Die Maschine faßte einen Entschluß. Da sie von dem Menschen keine Antwort erhielt, kam sie behutsam um den Felsen herum und näherte sich dem Rand der Schlucht, durch die der Fluß strömte. Versuchsweise sandte sie einen Hitzestoß zur gegenüberliegenden Klippe, dem ein kurzer Kugelhagel folgte. »Balank?« rief sie.
Balank antwortete nicht, aber der Roboterwagen war überzeugt davon, daß er den Mann nicht getötet hatte. Er mußte irgendwie über die Schlucht gelangen, über die Balank gesprungen war. Er überlegte, ob er um Hilfe funken sollte, aber die nächste Stadt, Zagrad, war weit entfernt.
Er streckte seine Beine möglichst lang aus. Seine Krallenfüße konnten gerade das andere Ufer erreichen, aber dessen Rand bröckelte leicht ab und würde kaum das volle Gewicht tragen.

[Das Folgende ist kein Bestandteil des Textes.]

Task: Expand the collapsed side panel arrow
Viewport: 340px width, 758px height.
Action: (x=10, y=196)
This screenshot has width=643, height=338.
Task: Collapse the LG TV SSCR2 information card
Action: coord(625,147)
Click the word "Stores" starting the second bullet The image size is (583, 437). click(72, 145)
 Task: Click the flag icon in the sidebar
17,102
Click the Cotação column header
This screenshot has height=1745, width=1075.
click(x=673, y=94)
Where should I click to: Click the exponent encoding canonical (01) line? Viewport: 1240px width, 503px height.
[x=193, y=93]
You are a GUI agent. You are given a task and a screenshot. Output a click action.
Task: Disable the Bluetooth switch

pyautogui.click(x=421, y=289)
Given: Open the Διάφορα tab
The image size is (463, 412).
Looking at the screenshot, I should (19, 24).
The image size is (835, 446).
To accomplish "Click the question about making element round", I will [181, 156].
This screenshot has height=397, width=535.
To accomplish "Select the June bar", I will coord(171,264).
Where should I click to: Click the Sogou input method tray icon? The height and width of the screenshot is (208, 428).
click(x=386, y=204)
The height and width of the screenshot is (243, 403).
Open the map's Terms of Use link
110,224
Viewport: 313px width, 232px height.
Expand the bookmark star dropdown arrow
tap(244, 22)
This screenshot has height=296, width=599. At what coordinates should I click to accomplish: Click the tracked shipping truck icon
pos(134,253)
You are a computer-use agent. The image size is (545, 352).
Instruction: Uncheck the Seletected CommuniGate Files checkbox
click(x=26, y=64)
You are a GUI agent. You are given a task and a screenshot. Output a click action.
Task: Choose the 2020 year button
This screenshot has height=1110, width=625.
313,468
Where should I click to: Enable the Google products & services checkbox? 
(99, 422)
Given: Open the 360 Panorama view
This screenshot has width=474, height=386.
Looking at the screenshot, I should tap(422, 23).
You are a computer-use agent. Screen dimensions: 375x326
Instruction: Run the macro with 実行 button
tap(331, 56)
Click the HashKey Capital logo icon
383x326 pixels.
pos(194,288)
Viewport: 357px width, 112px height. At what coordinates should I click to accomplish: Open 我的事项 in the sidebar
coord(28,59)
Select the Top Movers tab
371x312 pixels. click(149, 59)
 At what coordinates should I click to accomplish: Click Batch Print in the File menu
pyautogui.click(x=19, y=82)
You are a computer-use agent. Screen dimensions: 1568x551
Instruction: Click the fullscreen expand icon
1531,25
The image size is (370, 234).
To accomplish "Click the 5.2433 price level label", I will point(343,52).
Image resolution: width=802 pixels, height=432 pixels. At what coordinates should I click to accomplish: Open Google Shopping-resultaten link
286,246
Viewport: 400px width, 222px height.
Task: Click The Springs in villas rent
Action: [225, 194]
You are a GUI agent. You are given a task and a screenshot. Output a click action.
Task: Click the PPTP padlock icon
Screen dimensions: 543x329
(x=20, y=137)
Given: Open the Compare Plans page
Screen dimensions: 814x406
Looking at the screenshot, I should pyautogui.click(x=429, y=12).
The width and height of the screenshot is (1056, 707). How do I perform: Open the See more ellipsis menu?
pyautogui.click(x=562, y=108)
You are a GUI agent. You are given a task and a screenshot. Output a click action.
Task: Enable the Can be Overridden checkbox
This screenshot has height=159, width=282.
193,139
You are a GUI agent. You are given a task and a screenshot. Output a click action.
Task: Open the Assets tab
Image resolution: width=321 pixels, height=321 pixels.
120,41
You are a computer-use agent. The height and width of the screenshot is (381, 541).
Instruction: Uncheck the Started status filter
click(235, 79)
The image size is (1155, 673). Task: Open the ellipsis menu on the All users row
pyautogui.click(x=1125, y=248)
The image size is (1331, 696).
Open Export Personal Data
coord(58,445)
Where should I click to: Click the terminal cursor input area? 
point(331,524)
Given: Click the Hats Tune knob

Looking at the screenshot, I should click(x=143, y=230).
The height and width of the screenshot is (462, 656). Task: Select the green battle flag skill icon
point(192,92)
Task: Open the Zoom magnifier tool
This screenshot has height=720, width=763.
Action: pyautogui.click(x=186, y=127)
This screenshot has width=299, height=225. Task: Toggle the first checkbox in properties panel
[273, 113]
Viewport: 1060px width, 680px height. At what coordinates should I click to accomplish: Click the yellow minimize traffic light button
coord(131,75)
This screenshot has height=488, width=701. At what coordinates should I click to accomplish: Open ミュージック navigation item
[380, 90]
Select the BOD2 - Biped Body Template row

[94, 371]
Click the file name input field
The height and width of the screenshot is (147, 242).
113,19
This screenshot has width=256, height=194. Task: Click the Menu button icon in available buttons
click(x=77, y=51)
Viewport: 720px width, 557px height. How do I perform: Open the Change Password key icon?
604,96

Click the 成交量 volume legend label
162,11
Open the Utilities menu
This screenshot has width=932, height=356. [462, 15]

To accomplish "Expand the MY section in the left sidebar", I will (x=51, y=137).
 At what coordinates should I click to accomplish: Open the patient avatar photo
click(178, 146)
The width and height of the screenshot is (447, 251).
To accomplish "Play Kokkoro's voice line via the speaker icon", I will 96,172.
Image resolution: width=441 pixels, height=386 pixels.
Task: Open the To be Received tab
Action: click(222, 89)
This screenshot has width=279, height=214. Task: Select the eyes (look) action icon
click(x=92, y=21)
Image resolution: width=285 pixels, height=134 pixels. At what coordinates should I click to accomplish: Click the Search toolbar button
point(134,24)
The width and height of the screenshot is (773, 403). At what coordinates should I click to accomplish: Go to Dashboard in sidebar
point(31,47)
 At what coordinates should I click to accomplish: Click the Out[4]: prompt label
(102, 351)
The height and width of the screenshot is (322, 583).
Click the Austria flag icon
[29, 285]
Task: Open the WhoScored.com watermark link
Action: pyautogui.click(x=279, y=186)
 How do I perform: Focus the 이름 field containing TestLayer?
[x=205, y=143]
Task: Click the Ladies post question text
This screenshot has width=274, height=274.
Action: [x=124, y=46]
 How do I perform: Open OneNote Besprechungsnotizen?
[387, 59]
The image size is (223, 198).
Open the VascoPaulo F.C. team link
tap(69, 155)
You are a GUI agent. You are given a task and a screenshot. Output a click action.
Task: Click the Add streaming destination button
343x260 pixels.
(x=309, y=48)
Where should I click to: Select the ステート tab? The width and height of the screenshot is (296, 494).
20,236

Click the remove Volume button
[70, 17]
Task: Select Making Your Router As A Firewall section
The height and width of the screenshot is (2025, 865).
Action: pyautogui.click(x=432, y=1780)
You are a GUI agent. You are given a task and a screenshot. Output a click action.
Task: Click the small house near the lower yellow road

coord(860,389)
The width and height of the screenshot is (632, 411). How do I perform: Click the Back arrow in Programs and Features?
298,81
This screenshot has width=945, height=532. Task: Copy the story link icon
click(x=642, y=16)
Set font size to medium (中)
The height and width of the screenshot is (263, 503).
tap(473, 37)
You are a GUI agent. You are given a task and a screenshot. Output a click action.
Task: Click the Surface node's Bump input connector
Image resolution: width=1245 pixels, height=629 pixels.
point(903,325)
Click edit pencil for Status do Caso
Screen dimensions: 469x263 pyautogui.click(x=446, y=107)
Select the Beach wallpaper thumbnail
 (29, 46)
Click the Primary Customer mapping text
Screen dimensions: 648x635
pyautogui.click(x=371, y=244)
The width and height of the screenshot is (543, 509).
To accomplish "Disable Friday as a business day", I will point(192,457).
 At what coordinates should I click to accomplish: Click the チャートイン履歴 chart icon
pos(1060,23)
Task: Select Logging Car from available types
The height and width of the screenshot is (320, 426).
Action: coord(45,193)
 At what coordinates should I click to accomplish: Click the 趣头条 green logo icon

Er schlurfte die Schlucht entlang, um eine ideale Stelle zu suchen.
Von seinem Versteck aus beobachtete Balank, wie die Maschine mörderisch matt im Mondschein glitzerte. Er ergriff einen scharfen Stein und wußte, was er damit zu tun hatte. Hier bot sich ihm die beste – vermutlich sogar die einzige – Gelegenheit, die Maschine zu zerstören. Wenn sie über der Schlucht schwebte, wollte er vorstürzen. Dann wäre sie zu beschäftigt, um ihn niederzubrennen. Er wollte den Stein gegen sie schleudern und das gemeine Ding so in den Fluß stürzen.
Die Maschine war schnell und klug. Ihm blieb nur der Bruchteil einer Sekunde zum Handeln. Schon wölbten sich seine Muskeln über den Fels, schon knirschten seine Zähne vor Anstrengung, schon funkelten seine Augen dem verhaßten Feind entgegen. Jede Sekunde konnte es jetzt so weit sein. Entweder er oder sie …
Gondalug starrte wachsam auf die Szene herab, beteiligt und zugleich unbeteiligt. Er sah, was der Mann im Sinn hatte, wußte, daß er auf die Begegnung innerhalb der nächsten knappen Sekunde wartete.
Seine eigene Art, der Dunkle Bruder des Menschen, ging anders vor. Sie sahen weiter voraus, wie sie es immer getan hatten, auf eine dem Homo sapiens unvorstellbare Weise. Für Gondalug war der Ausgang dieses besonderen kleinen Kampfes unwesentlich. Er wußte, daß seine Art bereits den Kampf gegen die Menschheit gewonnen hatte. Er wußte, daß sie sich noch auf ihren eigentlichen Kampf gegen die Maschinen einlassen mußten.
Aber die Zeit dazu käme schon. Und sie würden die Maschinen besiegen. In den langen Tagen, da die Sonne immer wie ein Vollmond über der gesegneten Erde schien – in jenen Tagen würde seine Art ihr Zeitalter des Wartens beenden und ihr eigenes wildes Königreich betreten.